AGO stamps its approval on carbon neutrality

The Commonwealth Bank of Australia (CBA) and oil giant BP are working with the Australian Greenhouse Office (AGO) to launch a government certification scheme for carbon-neutral products. Under the scheme, companies that can demonstrate that they are offsetting forecast emissions can use the AGO’s ‘Greenhousefriendly’ logo on their products or services.

“The Australian government – through the AGO – will provide confidence to consumers who purchase greenhouse friendly products that the claims being made are accurate and reliable,” says Simon Mathis, head of the new products group at the CBA Sydney.

Shell commits to green trading

Shell Trading has hired a leading greenhouse gas (GHG) broker to head up a new environmental products trading desk. Garth Edward, formerly with energy and environmental brokerage Natsource in New York (see page 11), will be responsible for establishing the firm “as a significant player” across the range of environmental markets, according to a senior source at the firm. Initially, the London based desk will trade in GHG permits and green certificates, but will look at “any and all” new environmental markets as they develop, the source says. He also anticipates that Edward’s team will assume responsibility for running Shell’s internal GHG emissions trading s c h e m e , known as S T E P S (Shell Tradable Emission Permit S y s t e m ) , although no decision has yet been taken.
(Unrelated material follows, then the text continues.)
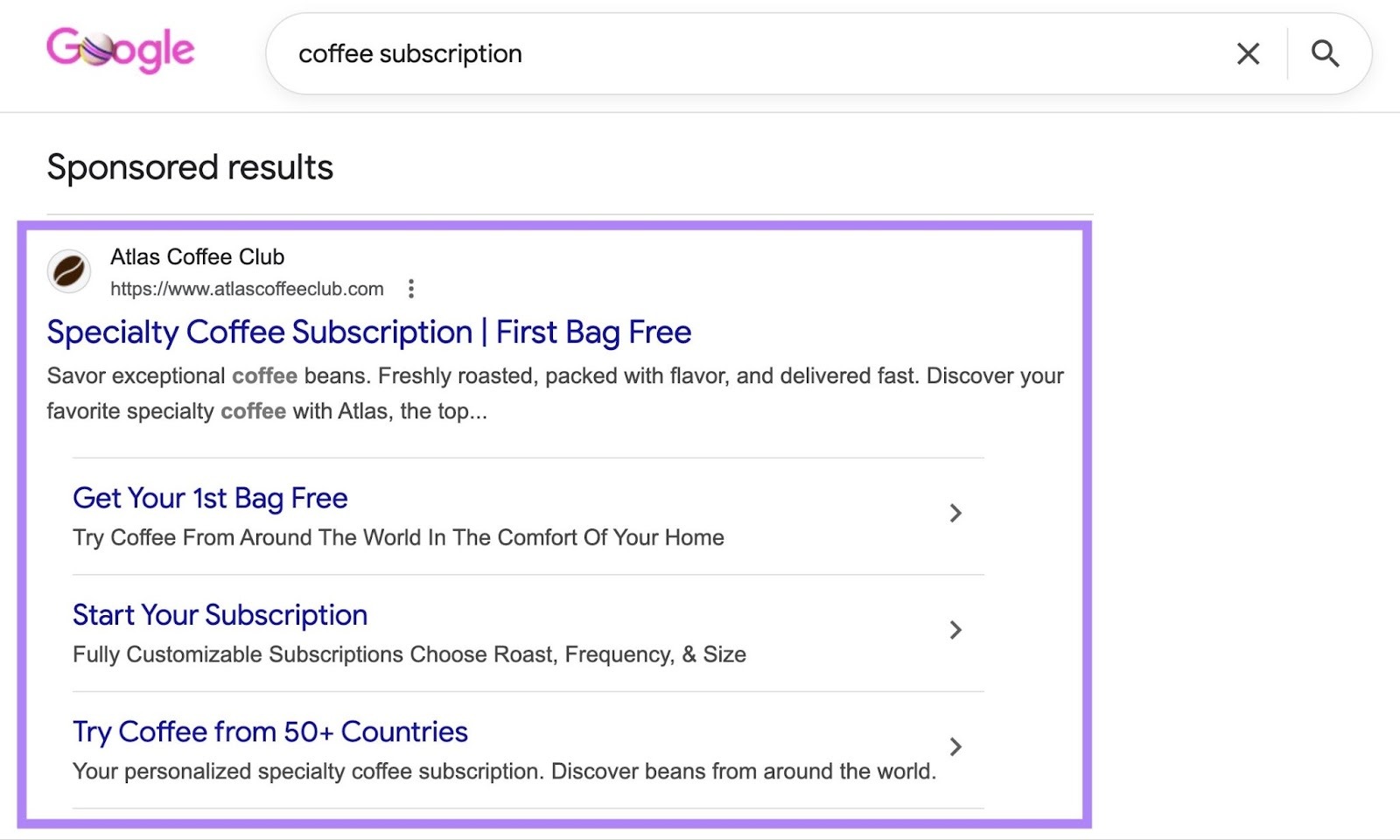Screen dimensions: 1400x840
Task: Click the chevron beside Start Your Subscription
Action: click(x=956, y=630)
Liquidity lures UK energy firms into weather market

Two of the UK’s largest electricity utilities, and a leading oil and gas firm plan to begin using or dealing weather derivatives in the coming months – and other utilities are increasing their activity, as trading builds in the European weather market.

Utilities London Electricity and PowerGen both expect to be trading by the end of the year, according to traders at the two firms. And BP plans to soon begin offering weather hedges to its clients.
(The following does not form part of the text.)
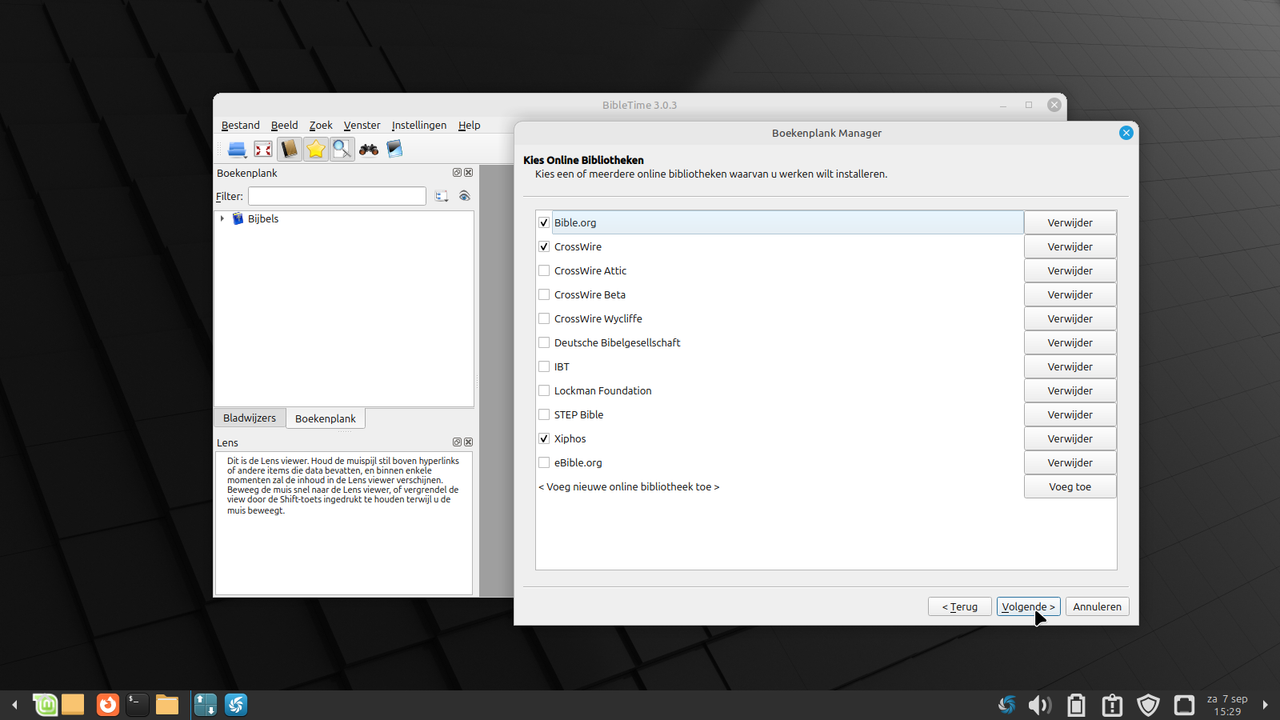Open the grouping dropdown next to Filter
Viewport: 1280px width, 720px height.
[441, 196]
Social investment goes pan-European

Five European social investment networks have come together to form a continent-wide social investment forum. The European Sustainable and Responsible Investment Forum (EuroSIF) will aim to provide information and networking to promote socially responsible investment at the European level.

“The initial project is to create an internet site that will link the existing European social investment forums,” says Emma Howard-Boyd, head of the environmental research unit at UK fund management firm Jupiter Asset Management.

EuroSIF is also to submit a pan-European response to the European Commission’s green paper on corporate social responsibility, which was published in July, she says.

Friends, State Street ally to engage

Friends Ivory & Sime (FIS) has entered into a strategic alliance with State Street Global Advisors (SSgA) to offer index-tracking funds with an ‘engagement’ overlay. The move is a bid to tap growing demand from UK pension funds both for passively managed investments and for socially responsible investment (SRI) products.

“This will allow pension funds to maintain their passive exposure to the market while credibly implementing their [SRI] commitments,” says Craig McKenzie, director of governance and SRI, at FIS in London. The UK fund management firm, which has £39 billion ($58 billion) of assets under management, is a leading provider of SRI products.

Forest research targets water services

Forest owners, policy makers and investors should consider using financial incentives to encourage watershed management, according to a new report.

The study, Developing markets for water services from forests, sets out to “help forest owners add financial value to their forests based on the water-related benefits they provide, thus increasing their incentive to maintain healthy forests.”

The report was produced by Forest Trends, a Washington based non-profit, with the World Resources Institute, a US think tank, and the Katoomba Group, an international working group dedicated to developing ‘green’ forest products.